▸ What is required:
Beginning at the line that contains "This screenshot has height=766, width=1000.", write out every line down to the end of the records, with both ends kept and nothing added.

▸ Material for this exercise:
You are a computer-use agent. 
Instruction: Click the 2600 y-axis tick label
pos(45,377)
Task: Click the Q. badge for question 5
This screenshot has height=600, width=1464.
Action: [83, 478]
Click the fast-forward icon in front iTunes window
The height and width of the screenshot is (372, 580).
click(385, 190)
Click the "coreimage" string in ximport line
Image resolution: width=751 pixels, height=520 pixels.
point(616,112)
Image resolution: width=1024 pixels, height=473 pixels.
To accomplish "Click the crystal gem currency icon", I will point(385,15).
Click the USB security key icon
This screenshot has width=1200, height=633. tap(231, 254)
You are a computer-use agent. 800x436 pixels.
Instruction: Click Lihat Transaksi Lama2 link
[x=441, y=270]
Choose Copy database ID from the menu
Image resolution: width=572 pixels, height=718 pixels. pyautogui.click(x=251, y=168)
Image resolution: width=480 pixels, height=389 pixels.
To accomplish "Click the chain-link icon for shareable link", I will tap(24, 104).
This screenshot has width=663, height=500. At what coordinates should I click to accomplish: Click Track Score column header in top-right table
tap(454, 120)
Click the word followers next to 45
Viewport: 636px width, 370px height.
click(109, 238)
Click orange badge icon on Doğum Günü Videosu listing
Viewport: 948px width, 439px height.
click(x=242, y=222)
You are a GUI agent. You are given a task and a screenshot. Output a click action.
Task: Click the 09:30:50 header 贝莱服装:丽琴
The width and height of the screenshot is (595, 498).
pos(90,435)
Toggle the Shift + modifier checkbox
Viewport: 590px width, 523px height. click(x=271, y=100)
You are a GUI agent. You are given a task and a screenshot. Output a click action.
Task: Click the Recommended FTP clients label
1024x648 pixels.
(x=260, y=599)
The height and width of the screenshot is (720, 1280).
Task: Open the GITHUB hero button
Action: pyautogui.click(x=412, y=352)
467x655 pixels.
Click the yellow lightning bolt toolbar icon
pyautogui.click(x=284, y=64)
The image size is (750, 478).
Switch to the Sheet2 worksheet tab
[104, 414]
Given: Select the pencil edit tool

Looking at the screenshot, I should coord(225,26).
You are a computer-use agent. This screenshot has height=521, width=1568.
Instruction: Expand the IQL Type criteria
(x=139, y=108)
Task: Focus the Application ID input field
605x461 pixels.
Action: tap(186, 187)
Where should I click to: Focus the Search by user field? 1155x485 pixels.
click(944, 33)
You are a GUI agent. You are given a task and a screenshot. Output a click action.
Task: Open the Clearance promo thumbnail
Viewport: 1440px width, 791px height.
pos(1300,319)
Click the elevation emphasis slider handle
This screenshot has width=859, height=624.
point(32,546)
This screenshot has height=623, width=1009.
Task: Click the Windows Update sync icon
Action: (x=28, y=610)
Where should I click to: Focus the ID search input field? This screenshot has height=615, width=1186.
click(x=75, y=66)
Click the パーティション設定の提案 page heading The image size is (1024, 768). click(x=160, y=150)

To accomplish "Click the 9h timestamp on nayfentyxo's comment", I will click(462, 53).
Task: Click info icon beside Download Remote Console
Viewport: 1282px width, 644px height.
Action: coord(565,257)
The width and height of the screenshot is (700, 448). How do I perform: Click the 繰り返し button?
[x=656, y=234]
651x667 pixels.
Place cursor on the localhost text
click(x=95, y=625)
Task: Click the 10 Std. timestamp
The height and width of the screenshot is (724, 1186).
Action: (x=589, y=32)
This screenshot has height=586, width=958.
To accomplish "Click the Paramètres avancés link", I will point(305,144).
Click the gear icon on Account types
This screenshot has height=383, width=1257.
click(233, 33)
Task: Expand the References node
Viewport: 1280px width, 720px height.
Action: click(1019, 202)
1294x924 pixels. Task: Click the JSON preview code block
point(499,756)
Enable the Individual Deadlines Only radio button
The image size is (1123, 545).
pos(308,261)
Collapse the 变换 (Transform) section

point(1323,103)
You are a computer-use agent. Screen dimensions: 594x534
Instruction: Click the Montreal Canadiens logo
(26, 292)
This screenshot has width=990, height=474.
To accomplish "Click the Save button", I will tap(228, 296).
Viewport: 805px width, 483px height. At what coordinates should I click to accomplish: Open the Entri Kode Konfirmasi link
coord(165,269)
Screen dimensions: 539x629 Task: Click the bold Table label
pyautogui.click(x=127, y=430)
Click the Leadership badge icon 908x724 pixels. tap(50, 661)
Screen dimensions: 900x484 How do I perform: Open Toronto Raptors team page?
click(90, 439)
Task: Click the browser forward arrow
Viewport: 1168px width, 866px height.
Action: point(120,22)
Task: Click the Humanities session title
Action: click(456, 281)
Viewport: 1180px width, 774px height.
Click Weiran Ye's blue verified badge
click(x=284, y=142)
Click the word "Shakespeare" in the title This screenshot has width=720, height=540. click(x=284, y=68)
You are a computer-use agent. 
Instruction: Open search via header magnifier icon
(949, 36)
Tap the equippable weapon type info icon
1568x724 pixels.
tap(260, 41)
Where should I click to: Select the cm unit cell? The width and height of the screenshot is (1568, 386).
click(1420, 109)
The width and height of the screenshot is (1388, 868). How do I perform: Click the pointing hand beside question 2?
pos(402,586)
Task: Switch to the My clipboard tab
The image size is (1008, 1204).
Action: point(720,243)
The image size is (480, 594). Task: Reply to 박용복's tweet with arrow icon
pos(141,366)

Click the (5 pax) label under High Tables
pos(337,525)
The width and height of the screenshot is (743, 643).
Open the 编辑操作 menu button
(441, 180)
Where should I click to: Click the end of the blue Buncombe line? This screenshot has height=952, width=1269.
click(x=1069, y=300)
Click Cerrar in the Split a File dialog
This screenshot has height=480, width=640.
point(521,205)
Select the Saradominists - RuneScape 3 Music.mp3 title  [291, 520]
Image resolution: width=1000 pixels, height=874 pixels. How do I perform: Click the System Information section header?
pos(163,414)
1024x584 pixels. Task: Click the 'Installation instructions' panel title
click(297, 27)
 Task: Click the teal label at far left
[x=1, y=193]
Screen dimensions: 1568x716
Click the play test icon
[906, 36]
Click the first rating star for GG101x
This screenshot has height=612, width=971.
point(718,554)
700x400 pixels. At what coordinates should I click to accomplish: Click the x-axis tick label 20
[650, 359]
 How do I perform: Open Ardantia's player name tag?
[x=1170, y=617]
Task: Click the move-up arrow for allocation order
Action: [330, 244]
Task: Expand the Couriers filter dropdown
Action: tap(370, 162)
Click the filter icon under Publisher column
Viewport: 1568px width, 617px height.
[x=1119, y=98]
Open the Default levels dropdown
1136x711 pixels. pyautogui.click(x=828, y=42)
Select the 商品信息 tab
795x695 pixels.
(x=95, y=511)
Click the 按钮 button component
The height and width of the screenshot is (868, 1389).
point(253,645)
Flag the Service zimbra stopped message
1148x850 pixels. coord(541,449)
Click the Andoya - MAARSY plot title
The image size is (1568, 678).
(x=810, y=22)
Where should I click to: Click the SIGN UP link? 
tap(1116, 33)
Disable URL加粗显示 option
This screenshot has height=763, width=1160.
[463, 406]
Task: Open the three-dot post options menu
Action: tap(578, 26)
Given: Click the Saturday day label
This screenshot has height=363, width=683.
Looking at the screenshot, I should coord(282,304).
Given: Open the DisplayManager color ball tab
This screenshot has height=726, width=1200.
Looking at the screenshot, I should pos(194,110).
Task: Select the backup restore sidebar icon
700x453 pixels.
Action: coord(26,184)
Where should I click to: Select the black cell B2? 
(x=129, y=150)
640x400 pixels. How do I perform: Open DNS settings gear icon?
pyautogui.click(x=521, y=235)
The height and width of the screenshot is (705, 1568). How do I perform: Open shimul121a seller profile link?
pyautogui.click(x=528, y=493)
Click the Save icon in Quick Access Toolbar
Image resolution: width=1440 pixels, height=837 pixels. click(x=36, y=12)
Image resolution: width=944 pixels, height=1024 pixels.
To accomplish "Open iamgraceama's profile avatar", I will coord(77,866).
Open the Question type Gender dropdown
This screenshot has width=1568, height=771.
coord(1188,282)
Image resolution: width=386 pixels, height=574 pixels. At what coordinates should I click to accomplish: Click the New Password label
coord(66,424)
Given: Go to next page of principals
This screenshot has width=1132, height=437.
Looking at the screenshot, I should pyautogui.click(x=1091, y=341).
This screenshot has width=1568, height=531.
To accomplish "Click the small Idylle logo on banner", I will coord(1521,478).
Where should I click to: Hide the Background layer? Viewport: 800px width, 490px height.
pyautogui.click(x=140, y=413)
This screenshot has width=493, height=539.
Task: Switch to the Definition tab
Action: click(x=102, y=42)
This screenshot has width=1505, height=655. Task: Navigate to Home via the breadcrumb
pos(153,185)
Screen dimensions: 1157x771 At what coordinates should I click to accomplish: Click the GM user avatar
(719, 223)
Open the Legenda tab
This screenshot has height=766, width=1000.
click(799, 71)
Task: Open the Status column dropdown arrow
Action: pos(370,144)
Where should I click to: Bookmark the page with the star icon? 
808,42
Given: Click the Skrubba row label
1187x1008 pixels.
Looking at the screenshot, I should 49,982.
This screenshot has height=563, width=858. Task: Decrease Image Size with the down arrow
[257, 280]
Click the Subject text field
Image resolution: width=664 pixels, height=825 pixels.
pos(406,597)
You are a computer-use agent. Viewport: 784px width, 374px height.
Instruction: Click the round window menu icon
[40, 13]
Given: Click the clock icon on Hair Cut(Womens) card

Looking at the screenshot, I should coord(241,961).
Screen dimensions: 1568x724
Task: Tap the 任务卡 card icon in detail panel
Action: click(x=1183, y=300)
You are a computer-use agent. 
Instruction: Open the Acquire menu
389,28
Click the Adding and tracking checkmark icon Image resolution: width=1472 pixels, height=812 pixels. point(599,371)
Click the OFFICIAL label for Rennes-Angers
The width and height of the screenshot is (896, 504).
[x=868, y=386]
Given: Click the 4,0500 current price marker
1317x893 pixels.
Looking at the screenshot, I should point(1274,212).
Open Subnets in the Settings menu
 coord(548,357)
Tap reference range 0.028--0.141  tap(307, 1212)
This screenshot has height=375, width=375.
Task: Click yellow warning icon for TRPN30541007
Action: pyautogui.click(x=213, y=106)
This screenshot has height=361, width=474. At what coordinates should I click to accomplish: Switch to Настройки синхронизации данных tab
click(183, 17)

▸ Task result:
This screenshot has height=766, width=1000.
click(799, 71)
Task: Open the Status column dropdown arrow
Action: pos(370,144)
Where should I click to: Bookmark the page with the star icon? 
808,42
Given: Click the Skrubba row label
1187x1008 pixels.
Looking at the screenshot, I should 49,982.
This screenshot has height=563, width=858. Task: Decrease Image Size with the down arrow
[257, 280]
Click the Subject text field
Image resolution: width=664 pixels, height=825 pixels.
pos(406,597)
You are a computer-use agent. Viewport: 784px width, 374px height.
Instruction: Click the round window menu icon
[40, 13]
Given: Click the clock icon on Hair Cut(Womens) card

Looking at the screenshot, I should coord(241,961).
Screen dimensions: 1568x724
Task: Tap the 任务卡 card icon in detail panel
Action: click(x=1183, y=300)
You are a computer-use agent. 
Instruction: Open the Acquire menu
389,28
Click the Adding and tracking checkmark icon Image resolution: width=1472 pixels, height=812 pixels. point(599,371)
Click the OFFICIAL label for Rennes-Angers
The width and height of the screenshot is (896, 504).
[x=868, y=386]
Given: Click the 4,0500 current price marker
1317x893 pixels.
Looking at the screenshot, I should point(1274,212).
Open Subnets in the Settings menu
 coord(548,357)
Tap reference range 0.028--0.141  tap(307, 1212)
This screenshot has height=375, width=375.
Task: Click yellow warning icon for TRPN30541007
Action: pyautogui.click(x=213, y=106)
This screenshot has height=361, width=474. At what coordinates should I click to accomplish: Switch to Настройки синхронизации данных tab
click(183, 17)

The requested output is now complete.